◆ RECORDS FOR THE EXERCISE
* * * * * * * * *

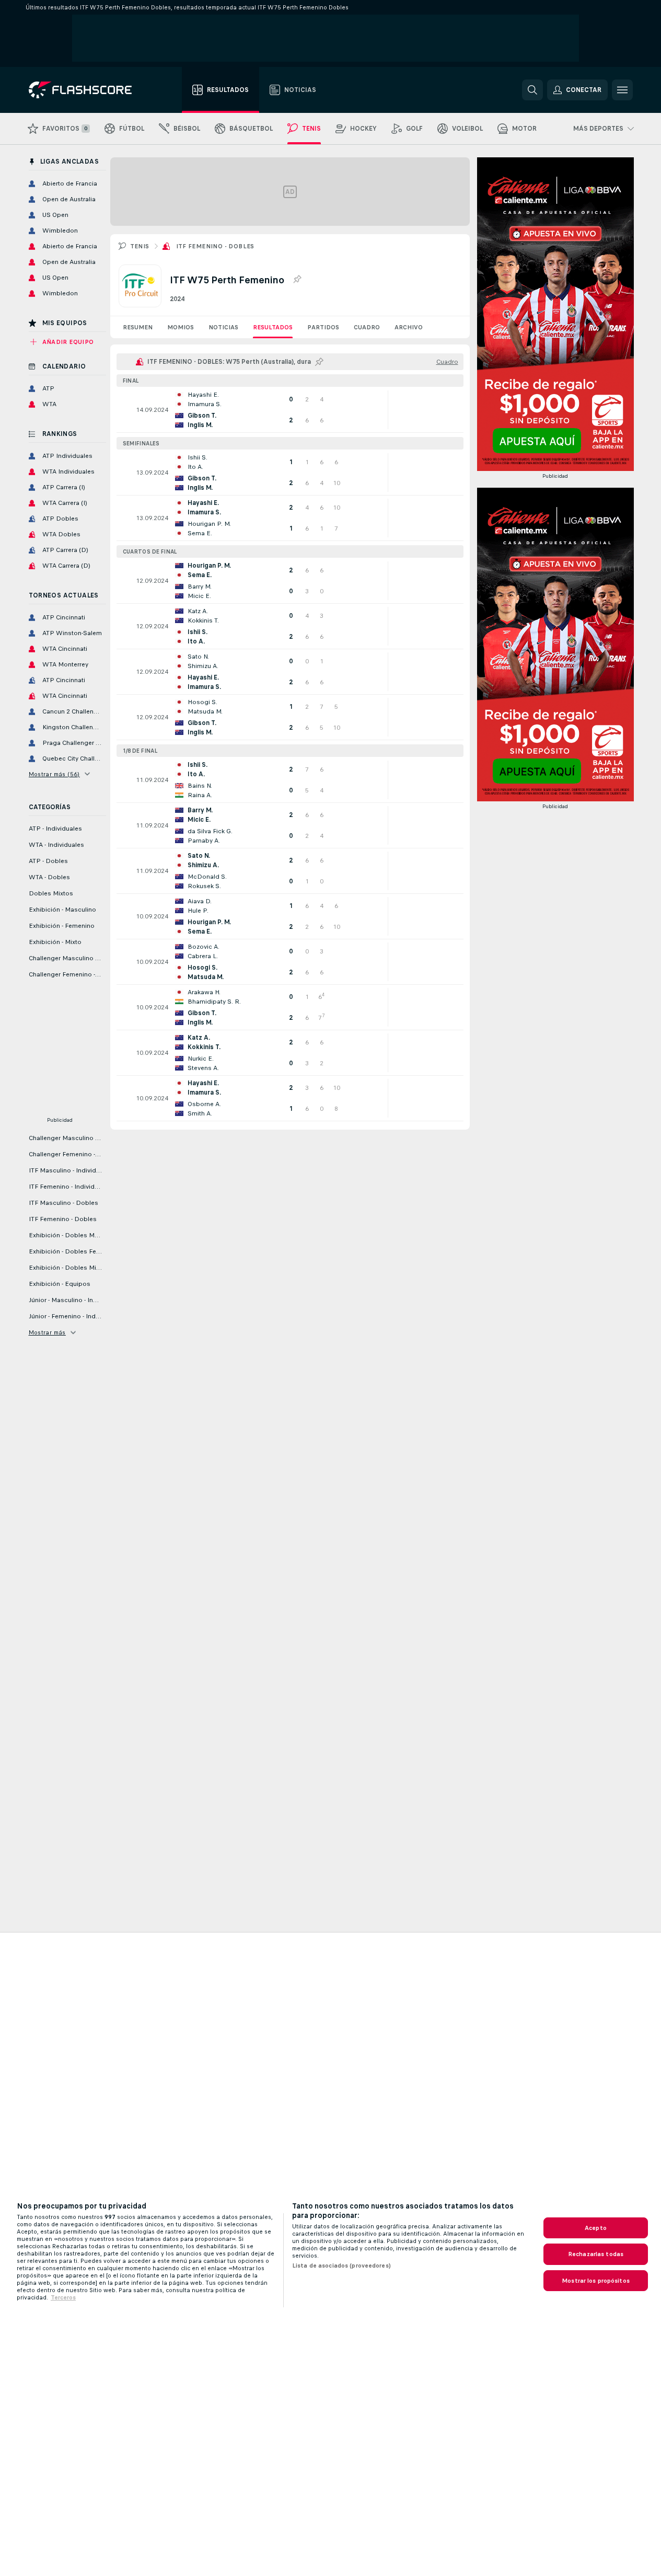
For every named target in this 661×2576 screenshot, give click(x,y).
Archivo (409, 327)
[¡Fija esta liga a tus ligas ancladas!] (296, 279)
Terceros (63, 2297)
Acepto (596, 2228)
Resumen (138, 327)
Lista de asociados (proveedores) (341, 2265)
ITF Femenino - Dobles (215, 246)
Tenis (139, 246)
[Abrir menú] (622, 89)
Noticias (223, 327)
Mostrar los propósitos (596, 2280)
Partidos (323, 327)
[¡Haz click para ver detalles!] (290, 409)
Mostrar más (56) (54, 774)
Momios (180, 327)
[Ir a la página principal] (87, 90)
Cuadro (367, 327)
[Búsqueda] (532, 89)
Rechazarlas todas (595, 2254)
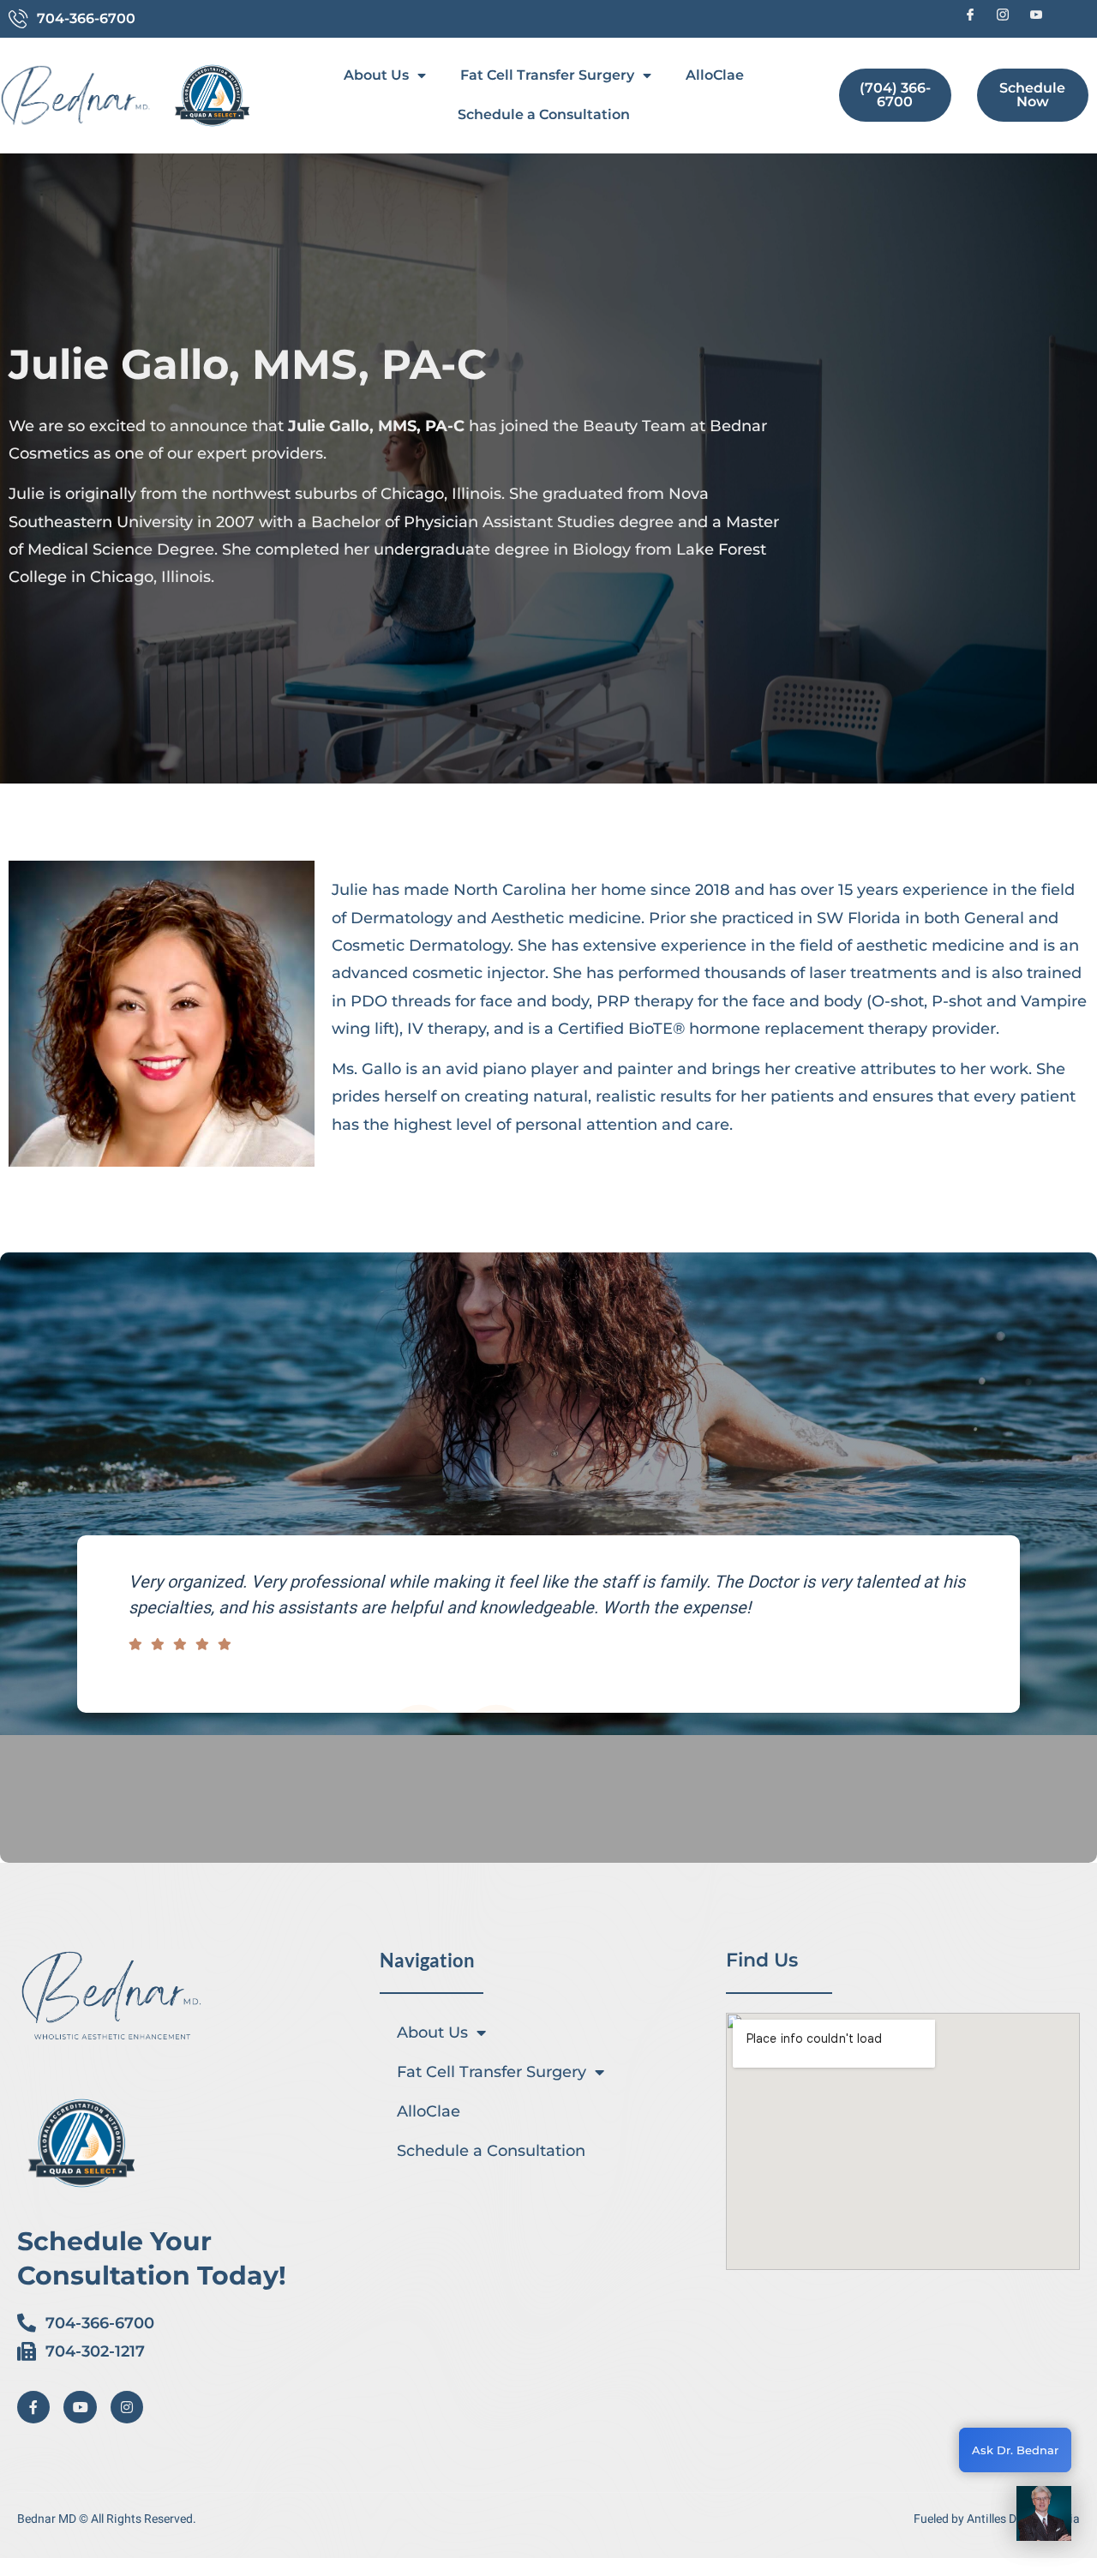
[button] (1043, 2518)
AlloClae (715, 75)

* * * * * * * * *

◆ REQUIRED WORK
In the listing, find the line containing "Mostrar más (56) (54, 774)" and repeat it and every later line through the last one, word for word, excluding the pictures.

◆ SOLUTION BELOW
Mostrar más (56) (54, 774)
Momios (180, 327)
[Ir a la página principal] (87, 90)
Cuadro (367, 327)
[Búsqueda] (532, 89)
Rechazarlas todas (595, 2254)
[button] (1043, 2518)
AlloClae (715, 75)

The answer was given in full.